Le utopie "internazionaliste" sono servite a fare ingoiare a tanti paesi la rinunzia alla difesa del mondo agricolo, la rinunzia della sovranità alimentare, ma si sono rivelate una truffa che ha fatto delle multinazionali e delle grandi potenze i "padroni del cibo". Hanno imposto soluzioni politiche in nome dell'economia. In questo quadro la sovranità alimentare rischia di essere solo uno dei tanti slogan buonisti, sottoscritto anche da chi, in realtà, sostiene le politiche che la stanno ulteriormente cancellando. Troppi hanno paura che, affermando il principio di un grado minimo di autosufficienza nazionale per i prodotti agricoli, si venga assimilati ai "sovranisti" (che parolaccia!).

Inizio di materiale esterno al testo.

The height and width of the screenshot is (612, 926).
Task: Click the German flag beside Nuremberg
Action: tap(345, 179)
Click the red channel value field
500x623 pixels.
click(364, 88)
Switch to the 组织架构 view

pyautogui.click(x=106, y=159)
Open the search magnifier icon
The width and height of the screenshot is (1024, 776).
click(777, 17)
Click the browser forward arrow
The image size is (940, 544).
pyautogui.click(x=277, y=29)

In realtà l'esperienza del Covid ha messo in evidenza non solo l'egoismo nazionale dei campioni di europeismo ma anche la fragilità delle catene di approvvigionamento. Logico sarebbe garantire obiettivi di autosufficienza anche a livello locale (il "localismo" altra parloaccia per il mainstream prono alle élites) che accorcino le catene garantendo fonti di approvvigionamento quando tutto salterà (le famose "reti", i "sistemi esperti").

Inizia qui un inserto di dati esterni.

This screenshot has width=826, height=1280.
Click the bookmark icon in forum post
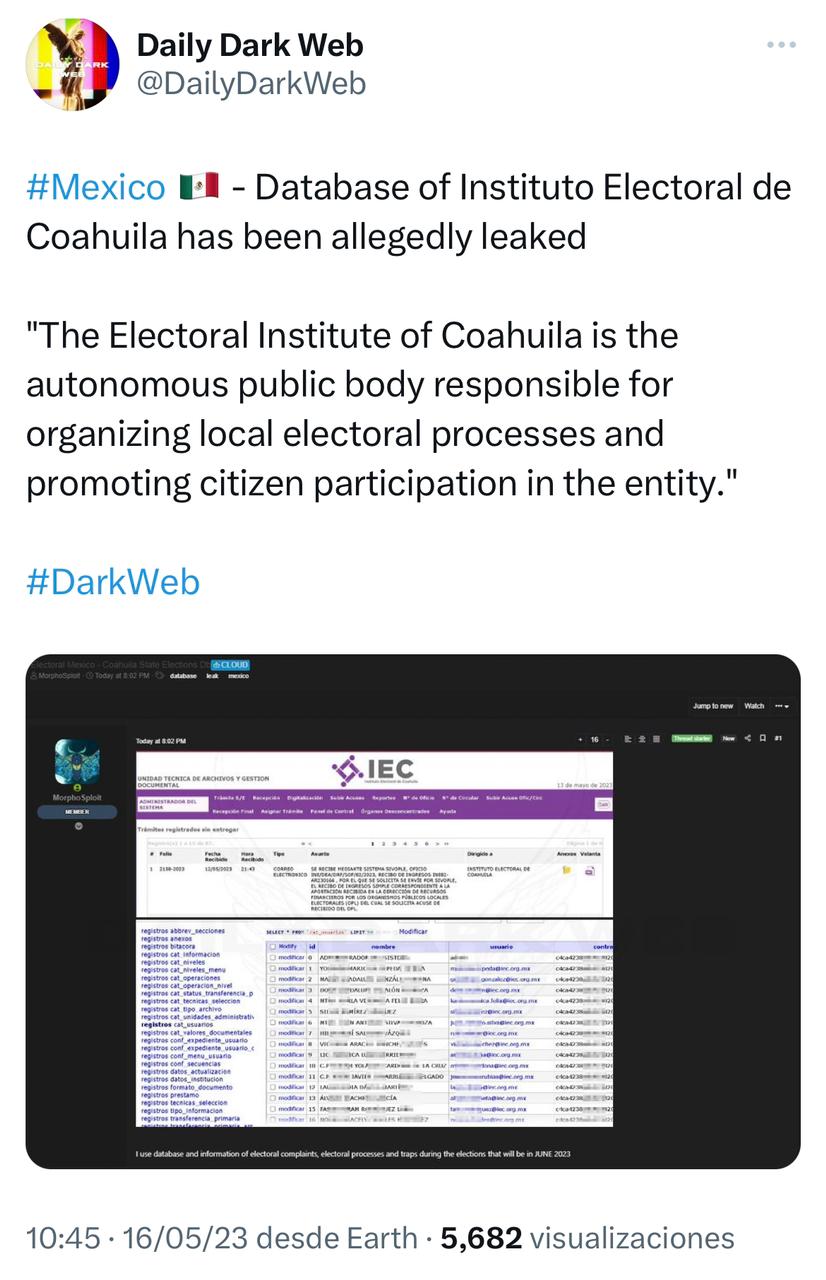[762, 738]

Al di là della "scorta casalinga", dei tot kg di pasta e altri articoli indispensabili che la prudenza ci spinge a tenerci in casa, sarebbe opportuno poter contare su qualcosa di più. Dal piccolo orto famigliare al campetto di patate e di fagioli si può arrivare (cooperando tra famiglie e coinvolgendo piccolo coltivatori) ai campi di cereali. Utilizzando il lavoro umano (attività da vedersi come benefica al pari di quella sportiva, ma utile) e una piccola meccanizzazione dedicata (vedi le piccole mietitrebbie asiatiche adatte per operare sulle coltivazioni di riso terrazzate) i tanti spazi di una disordinata urbanizzazione e quelli lasciati all'estensivizzazione o all'abbandono della montagna e nelle aree rurali possono essere teatro di un'agricoltura urbana-civica-sociale che può trovare senso e spazio nelle periferie delle grandi città, nelle aree rurbane (le aree "nè carne nè pesce" che non sono più agricole ma non sono neppure urbane e dove comunque non si coltiva più la terra) e in quelle rimaste rurali (Appennini, alcune aree alpine e prealpine). Oltre alla dimensione dell' "agricoltura civica", comunque importante per garantire autonomia alimentare a famiglie e comunità, l'obiettivo della sovranità agricola va perseguito anche sul piano dell'agricoltura su piccola scala, dell'agricoltura contadina, dell'agricoltura di montagna (delle piccole aziende) che deve essere liberata da tutti gli adempimenti, regole, inquadramenti che valgono per le attività agricole imprenditoriali gestite con dipendenti e importanti fatturati. Queste forme di agricoltura sono in grado di produrre anche prodotti animali utilizzando le risorse foraggere (pascoli, prati stabili, erbai di leguminose) in un contesto di reimpieghi circolari che riduce l'import di soia e cereali e valorizza risorse che l' "ambientalismo" vorrebbe trasformare in wilderness, sterile dal punto del vista del cibo. 


Se, in passato, abbiamo sottolineato l'importanza sociale di queste iniziative, cruciali anche per ricostruire l'identità delle comunità e riattivare relazioni sociali (vedi la pagina Cibi di comunità qui su Ruralpini), oggi l'obiettivo di un'autonomia alimentare assume anche connotati più chiaramente politici. Troppo scoperta è ormai la strategia del controllo delle risorse alimentari che non si limita più a soggiogare l'agricoltura all'industria e al grande commercio ma che punta apertamente a produrre cibo prescindendo dalla terra (vertical farms) e dagli animali (vedi la carne sintetica). In attesa che, sulla scorta dei "social credits"  cinesi, venga applicato un punteggio  per l'accesso al cibo, il food pass, con il quale se non ti comporti come vogliono le élite, il bravo schiavo ubbidiente, avrai solo... farina di insetti e alghe (e non ci sarà nessuna borsa nera, nessuna scappatoia, perché la tecnologia non concede scampo).